(Document section begins)
Lesley

outpouring

I am writing this from the little sunny morning room as the sun shines down again after days of clouds and rain and snow. Our last snow, I hope. A loaf of seedy bread is waiting to go in the oven after a long rise overnight by the woodstove. I’ve spent the morning tending small things…beginning to put in place the Spring Cleaning adventures for Wisteria & Sunshine in April…setting breadmaking bowls to soak in the kitchen sink…placing logs from the dwindling woodpile in the woodstove…printing some cards in my studio. Then I listened to the whisper to sit down and write something in this space.

If you’ve been reading here for awhile, you will know how I have struggled to be here. During this journey of menopause, I have more outwardly quiet than ever before…but the conversations I have with myself, with my soul I suppose, flow on. I swing between passionate outspokenness (with friends and family) and contented, mute days when I hardly speak at all. Just last week, as I sifted through the last of my papery notes from the year past and created some rhythms and rituals for the new year, I came across the word outpourings which I had written down in a corner of my Daybook. When I picked up that scrap of paper, all the ideas I had written down for plans for this blog…a regular pattern for posting…a few categories for the month…disappeared like dandelion seeds blown to the winds. I may find a few of them wanting to sprout in the future, but for now, outpourings when I feel the urge to will be my path here. It is time to let some of those internal conversations see the light of day.

Last month, I sent out a newsletter with the usual mix (or so I thought) of what I have been thinking, creating and noticing. Amongst many other reflections, I shared that I planned to go to the march in DC on the 24th, to support the students working for gun sense in our country. I received several responses from women who were unhappy that I mentioned that, and few that unsubscribed as a result. It used to be so challenging for me to receive negative feedback of any sort and it still comes with a momentary pang, but only momentary these days. We must all live the lives, speak the words, choose what we read and take in according to our own truths and longings. I’ve been doing so in quieter ways for most of my life, but lately, I feel the need to do more.

Just this morning, in between the other sorts of tending, I spent some time online doing research on plastic bag bans. All winter, I’ve spent a goodly part of each drive into town agonizing over the all of the plastic trash I see in the bare winter fields I drive past. It is present all year long, of course, especially if you look in the ditches along the roads, but the winds of late winter make it all more noticeable. I’ve not accepted a plastic shopping bag for years, but my loved ones do all the time, even tho’ they know better, as does most of the world. But not all of the world. There are towns and cities and even countries who aren’t afraid to say no. So as I drive, I ponder, and I picture myself going into local stores and shops to try to shine a light on the problem. But that would be so hard for me to do, on many levels. Then I think about legislation, taking care of it county or statewide. But the research I did was so depressing. Many times legislators in Virginia have tried to pass such legislation, but it is always undermined by the plastic industry. It turns out that Virginia is one of the main producers of plastic bags! : (  So there is little hope here at the moment, and I know that I don’t have it in me to fight such uphill battles in the public eye.
(Document section ends)
(Dataset extract begins)
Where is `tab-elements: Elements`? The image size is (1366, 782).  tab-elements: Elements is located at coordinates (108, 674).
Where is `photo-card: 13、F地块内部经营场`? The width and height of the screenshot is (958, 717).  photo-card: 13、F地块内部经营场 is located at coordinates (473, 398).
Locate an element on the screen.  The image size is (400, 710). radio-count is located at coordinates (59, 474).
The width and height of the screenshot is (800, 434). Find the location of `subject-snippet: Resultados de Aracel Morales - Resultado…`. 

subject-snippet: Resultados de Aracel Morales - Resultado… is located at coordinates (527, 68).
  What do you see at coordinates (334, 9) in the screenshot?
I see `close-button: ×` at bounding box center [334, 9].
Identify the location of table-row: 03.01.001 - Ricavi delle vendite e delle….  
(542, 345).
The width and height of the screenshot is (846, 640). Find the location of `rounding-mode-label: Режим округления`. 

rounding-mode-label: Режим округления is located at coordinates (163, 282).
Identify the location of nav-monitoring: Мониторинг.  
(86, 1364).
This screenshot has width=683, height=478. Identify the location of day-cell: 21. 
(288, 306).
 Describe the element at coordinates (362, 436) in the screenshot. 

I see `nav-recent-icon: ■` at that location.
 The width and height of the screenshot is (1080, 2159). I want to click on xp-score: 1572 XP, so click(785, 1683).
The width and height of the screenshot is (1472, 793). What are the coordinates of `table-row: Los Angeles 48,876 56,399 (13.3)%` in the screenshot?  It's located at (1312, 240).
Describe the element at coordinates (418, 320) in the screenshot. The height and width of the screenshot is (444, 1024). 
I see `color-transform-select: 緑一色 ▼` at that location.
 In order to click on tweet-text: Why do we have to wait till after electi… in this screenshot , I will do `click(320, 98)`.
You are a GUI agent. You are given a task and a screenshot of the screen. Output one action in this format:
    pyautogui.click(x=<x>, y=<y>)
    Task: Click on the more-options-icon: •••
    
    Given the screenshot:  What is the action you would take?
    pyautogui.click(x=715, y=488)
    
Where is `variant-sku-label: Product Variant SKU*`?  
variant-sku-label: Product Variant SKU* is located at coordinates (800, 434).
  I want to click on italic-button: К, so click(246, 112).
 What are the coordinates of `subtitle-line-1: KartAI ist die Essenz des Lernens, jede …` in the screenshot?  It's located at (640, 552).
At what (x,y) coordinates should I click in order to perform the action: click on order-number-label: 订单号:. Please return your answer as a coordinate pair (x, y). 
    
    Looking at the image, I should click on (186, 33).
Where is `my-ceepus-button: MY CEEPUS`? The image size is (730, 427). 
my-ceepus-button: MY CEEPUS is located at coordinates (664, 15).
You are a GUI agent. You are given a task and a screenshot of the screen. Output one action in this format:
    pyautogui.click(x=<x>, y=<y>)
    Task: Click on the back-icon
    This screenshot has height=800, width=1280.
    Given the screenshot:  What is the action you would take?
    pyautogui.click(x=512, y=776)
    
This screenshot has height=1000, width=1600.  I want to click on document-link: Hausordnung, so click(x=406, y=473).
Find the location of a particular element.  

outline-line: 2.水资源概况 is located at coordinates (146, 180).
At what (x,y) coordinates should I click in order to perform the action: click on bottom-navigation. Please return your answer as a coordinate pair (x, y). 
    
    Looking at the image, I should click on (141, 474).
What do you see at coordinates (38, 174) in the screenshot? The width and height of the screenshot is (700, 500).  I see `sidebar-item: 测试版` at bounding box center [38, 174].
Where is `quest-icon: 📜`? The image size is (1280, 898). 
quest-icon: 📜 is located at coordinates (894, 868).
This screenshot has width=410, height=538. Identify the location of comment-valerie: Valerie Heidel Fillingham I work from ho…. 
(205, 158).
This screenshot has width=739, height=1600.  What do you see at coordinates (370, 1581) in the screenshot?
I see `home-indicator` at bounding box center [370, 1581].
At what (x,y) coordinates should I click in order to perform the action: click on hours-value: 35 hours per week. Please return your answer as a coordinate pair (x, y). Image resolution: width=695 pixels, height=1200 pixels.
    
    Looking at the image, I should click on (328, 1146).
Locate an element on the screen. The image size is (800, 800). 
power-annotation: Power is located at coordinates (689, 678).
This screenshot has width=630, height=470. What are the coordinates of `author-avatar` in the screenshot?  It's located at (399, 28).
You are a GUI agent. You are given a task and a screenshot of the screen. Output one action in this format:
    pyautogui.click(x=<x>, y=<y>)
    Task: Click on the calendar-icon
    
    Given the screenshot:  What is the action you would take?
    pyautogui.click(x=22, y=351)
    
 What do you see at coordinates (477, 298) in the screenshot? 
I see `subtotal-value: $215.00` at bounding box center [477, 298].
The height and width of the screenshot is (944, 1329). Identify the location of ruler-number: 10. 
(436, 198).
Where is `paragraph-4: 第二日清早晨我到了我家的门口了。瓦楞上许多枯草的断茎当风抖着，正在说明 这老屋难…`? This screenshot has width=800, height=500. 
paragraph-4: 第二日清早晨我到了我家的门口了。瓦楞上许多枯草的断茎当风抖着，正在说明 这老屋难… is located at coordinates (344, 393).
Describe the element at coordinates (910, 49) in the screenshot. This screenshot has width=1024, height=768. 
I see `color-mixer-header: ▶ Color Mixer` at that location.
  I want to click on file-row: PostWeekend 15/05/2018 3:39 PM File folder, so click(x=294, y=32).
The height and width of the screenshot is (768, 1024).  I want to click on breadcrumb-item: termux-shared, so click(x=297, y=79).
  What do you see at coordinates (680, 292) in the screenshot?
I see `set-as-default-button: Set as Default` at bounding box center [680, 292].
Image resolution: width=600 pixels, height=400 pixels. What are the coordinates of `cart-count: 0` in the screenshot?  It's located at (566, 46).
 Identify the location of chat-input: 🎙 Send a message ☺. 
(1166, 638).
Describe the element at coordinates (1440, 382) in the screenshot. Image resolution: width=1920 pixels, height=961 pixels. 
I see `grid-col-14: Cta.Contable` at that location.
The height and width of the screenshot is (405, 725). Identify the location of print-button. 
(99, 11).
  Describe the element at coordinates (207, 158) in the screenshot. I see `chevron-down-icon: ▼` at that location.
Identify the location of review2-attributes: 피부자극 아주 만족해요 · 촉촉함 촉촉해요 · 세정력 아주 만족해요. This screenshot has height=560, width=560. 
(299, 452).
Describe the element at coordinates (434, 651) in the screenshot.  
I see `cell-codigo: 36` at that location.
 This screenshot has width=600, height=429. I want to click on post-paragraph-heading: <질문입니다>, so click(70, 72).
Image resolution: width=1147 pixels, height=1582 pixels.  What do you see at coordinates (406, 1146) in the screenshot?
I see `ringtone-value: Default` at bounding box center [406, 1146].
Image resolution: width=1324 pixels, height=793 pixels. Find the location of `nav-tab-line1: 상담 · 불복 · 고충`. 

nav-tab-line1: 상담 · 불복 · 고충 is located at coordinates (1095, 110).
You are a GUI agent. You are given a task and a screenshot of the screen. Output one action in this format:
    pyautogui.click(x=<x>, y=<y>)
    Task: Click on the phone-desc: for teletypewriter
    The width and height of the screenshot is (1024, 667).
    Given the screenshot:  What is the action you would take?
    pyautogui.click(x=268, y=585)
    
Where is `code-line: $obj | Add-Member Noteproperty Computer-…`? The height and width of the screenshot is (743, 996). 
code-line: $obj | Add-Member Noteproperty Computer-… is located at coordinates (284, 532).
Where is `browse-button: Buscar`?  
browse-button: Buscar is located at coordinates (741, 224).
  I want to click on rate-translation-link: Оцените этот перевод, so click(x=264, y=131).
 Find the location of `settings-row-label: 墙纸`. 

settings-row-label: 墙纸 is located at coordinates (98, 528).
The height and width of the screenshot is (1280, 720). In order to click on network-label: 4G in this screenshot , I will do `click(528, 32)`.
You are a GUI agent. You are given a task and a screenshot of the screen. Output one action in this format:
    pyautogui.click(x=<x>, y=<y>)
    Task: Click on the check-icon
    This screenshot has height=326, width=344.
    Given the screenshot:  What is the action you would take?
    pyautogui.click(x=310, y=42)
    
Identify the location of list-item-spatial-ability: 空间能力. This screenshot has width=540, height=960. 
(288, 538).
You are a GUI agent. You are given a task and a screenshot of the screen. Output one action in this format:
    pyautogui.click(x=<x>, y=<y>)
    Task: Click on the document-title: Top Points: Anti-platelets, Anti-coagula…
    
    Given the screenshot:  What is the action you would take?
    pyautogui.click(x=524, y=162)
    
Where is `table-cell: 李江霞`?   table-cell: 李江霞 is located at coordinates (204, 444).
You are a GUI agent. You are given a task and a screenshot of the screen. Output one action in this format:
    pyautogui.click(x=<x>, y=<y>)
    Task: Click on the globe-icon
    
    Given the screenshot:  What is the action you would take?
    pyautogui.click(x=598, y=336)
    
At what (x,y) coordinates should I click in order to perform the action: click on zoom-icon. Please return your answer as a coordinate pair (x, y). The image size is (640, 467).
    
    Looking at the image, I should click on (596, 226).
(Dataset extract ends)
Questions to answer =
1) In the blog post, which state is described as one of the main producers of plastic bags?
2) Please say whether each statement agrees with the blog post, answering yes or no and quoting the words that decide it: (a) The bread rose overnight by the woodstove. (b) The writer accepts plastic shopping bags when they are offered. (c) The Spring Cleaning adventures are planned for April.
3) Rewrite the stretch of the blog post from "I am writing" through "in this space.", swapping "woodstove" for "fireplace".

Answers provided =
1) Virginia

2)
(a) Yes: "A loaf of seedy bread is waiting to go in the oven after a long rise overnight by the woodstove."
(b) No: "I’ve not accepted a plastic shopping bag for years"
(c) Yes: "beginning to put in place the Spring Cleaning adventures for Wisteria & Sunshine in April"

3)
I am writing this from the little sunny morning room as the sun shines down again after days of clouds and rain and snow. Our last snow, I hope. A loaf of seedy bread is waiting to go in the oven after a long rise overnight by the fireplace. I’ve spent the morning tending small things…beginning to put in place the Spring Cleaning adventures for Wisteria & Sunshine in April…setting breadmaking bowls to soak in the kitchen sink…placing logs from the dwindling woodpile in the fireplace…printing some cards in my studio. Then I listened to the whisper to sit down and write something in this space.